======== Verilen kayıtlar
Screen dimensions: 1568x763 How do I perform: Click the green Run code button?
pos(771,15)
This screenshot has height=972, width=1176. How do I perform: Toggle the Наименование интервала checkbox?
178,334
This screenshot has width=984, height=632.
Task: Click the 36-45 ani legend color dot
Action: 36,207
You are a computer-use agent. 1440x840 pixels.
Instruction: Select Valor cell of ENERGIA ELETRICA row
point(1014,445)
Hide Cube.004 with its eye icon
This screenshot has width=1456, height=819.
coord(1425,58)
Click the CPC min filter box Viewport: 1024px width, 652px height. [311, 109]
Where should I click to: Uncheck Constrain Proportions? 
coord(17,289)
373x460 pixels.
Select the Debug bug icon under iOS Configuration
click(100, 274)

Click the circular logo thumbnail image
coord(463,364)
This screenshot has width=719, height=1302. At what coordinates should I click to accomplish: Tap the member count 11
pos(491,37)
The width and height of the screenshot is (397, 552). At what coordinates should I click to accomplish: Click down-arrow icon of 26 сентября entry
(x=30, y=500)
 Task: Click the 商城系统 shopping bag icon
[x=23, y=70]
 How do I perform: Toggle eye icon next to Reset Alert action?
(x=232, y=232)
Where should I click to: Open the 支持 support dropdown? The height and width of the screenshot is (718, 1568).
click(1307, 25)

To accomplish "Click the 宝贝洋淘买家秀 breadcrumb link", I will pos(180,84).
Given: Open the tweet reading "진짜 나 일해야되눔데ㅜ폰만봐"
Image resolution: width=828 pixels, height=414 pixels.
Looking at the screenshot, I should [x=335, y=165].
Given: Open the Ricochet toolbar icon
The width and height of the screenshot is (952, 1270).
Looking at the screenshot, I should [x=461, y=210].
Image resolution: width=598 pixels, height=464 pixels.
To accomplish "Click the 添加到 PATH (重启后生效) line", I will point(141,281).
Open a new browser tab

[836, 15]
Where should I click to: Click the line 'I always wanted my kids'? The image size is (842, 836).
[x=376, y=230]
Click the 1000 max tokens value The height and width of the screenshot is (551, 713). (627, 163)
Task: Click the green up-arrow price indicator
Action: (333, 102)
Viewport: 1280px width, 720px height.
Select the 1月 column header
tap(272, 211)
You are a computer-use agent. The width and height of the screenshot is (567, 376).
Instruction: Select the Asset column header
================
§ Yapılacak iş
Yukarıdaki kayıtlardan "Open" kelimesini içeren satırların hepsini seçip aynen aktar. Büyük-küçük harf ayrımına dikkat et.

§ Yanıt
Where should I click to: Open the 支持 support dropdown? The height and width of the screenshot is (718, 1568).
Given: Open the tweet reading "진짜 나 일해야되눔데ㅜ폰만봐"
Given: Open the Ricochet toolbar icon
Open a new browser tab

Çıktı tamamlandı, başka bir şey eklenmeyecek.